I was going through a site to benchmark the small functions and methods in c++ for the purpose of optimization and performance and I found some results on strings that I am not able to figure out why. Link http://quick-bench.com/mNexo7ae75tYgt8HYoB17HEHgKc for the benchmark code.
static void StringCreation(benchmark::State& state) {
// Code inside this loop is measured repeatedly
for (auto _ : state) {
std::string created_string("hello");
// Make sure the variable is not optimized away by compiler
benchmark::DoNotOptimize(created_string);
}
}
// Register the function as a benchmark
BENCHMARK(StringCreation);
static void StringCreationMove(benchmark::State& state) {
// Code inside this loop is measured repeatedly
std::string x = "hello";
for (auto _ : state) {
std::string created_string_move(std::move(x));
// Make sure the variable is not optimized away by compiler
benchmark::DoNotOptimize(created_string_move);
}
}
// Register the function as a benchmark
BENCHMARK(StringCreationMove);
static void StringCopy(benchmark::State& state) {
// Code before the loop is not measured
std::string x = "hello";
for (auto _ : state) {
std::string copy(x.c_str());
benchmark::DoNotOptimize(copy);
}
}
BENCHMARK(StringCopy);
static void StringCopyByChar(benchmark::State& state) {
// Code before the loop is not measured
const char* x = "hello";
for (auto _ : state) {
std::string copyChar(x);
benchmark::DoNotOptimize(copyChar);
}
}
BENCHMARK(StringCopyByChar);

The length of the string will have a major effect on specific results, along with things like any small string optimisation. For example it might force a "byte by byte copy" even for a "move", while avoiding the cost of any memory allocations for other operations.
also not really sure what you are expecting.
static void StringCreation
Without optimisation the thing here is probably the need to determine the length on every iteration, as you give it a null terminated string, basically an extra strlen call.

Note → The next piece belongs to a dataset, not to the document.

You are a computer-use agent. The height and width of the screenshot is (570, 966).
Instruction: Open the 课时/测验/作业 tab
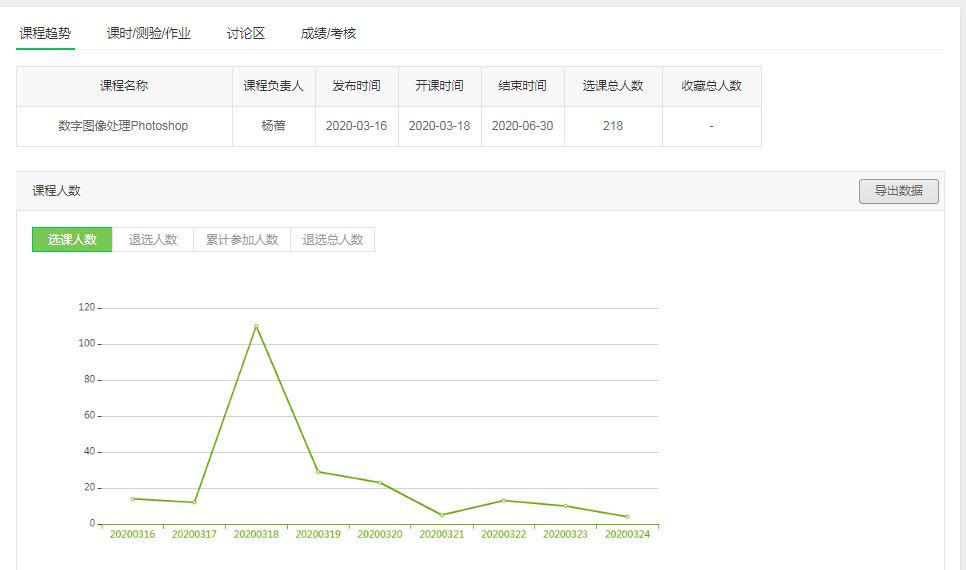[x=149, y=33]
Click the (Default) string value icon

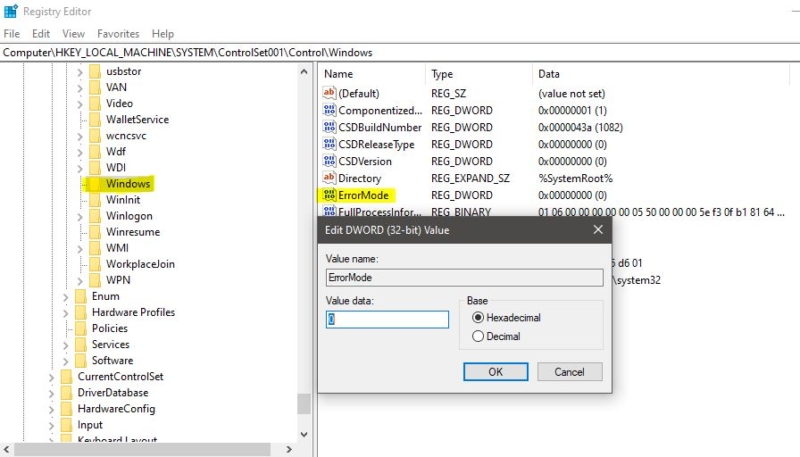(329, 93)
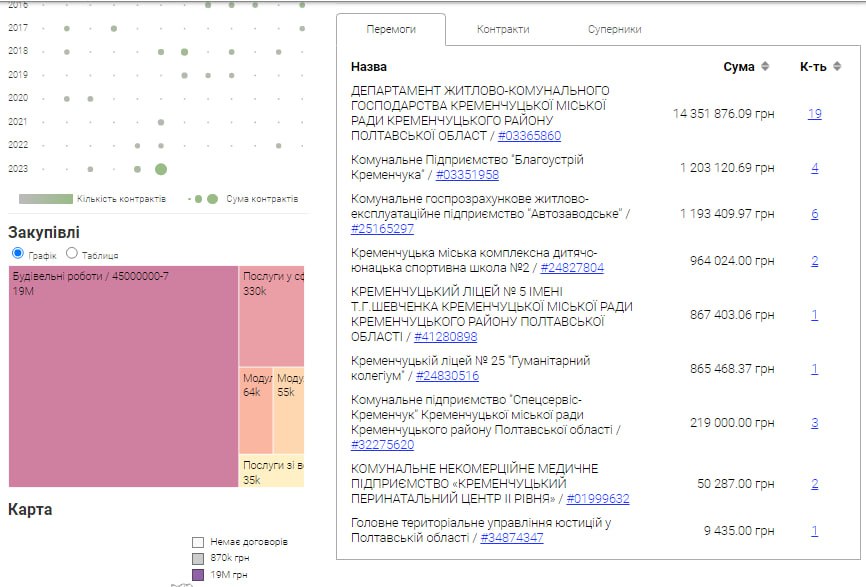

But it is possible this pattern might be optimised when it sees effectively a strlen("literal string"), and then an allocation and copy of fixed length, and it might even see it can skip the allocation due to SSO, leaving it just to assign some fields to constant values.
GCC and Clang appear to do this, I couldn't get MSVC v142 (2019) to do this with a default /O2 release project, it optimised out the "strlen" but not the assignment itself.
static void StringCreationMove(benchmark::State& state) {
This keeps moving from a string which after the first loop is in an unspecified state, so that could do anything from a no-op to copying the entire string. This may depend on the string length, where the implementation has small string optimizations.
static void StringCopy(benchmark::State& state) {
By passing a c_str() this is like the first case, but it is unlikely any compiler will figure out the length is fixed and optimise it, assuming it is even possible within the constraints of the standard.
static void StringCopyByChar(benchmark::State& state) {
This one is like the first case, the compiler probably figures out that your const char will always be the same.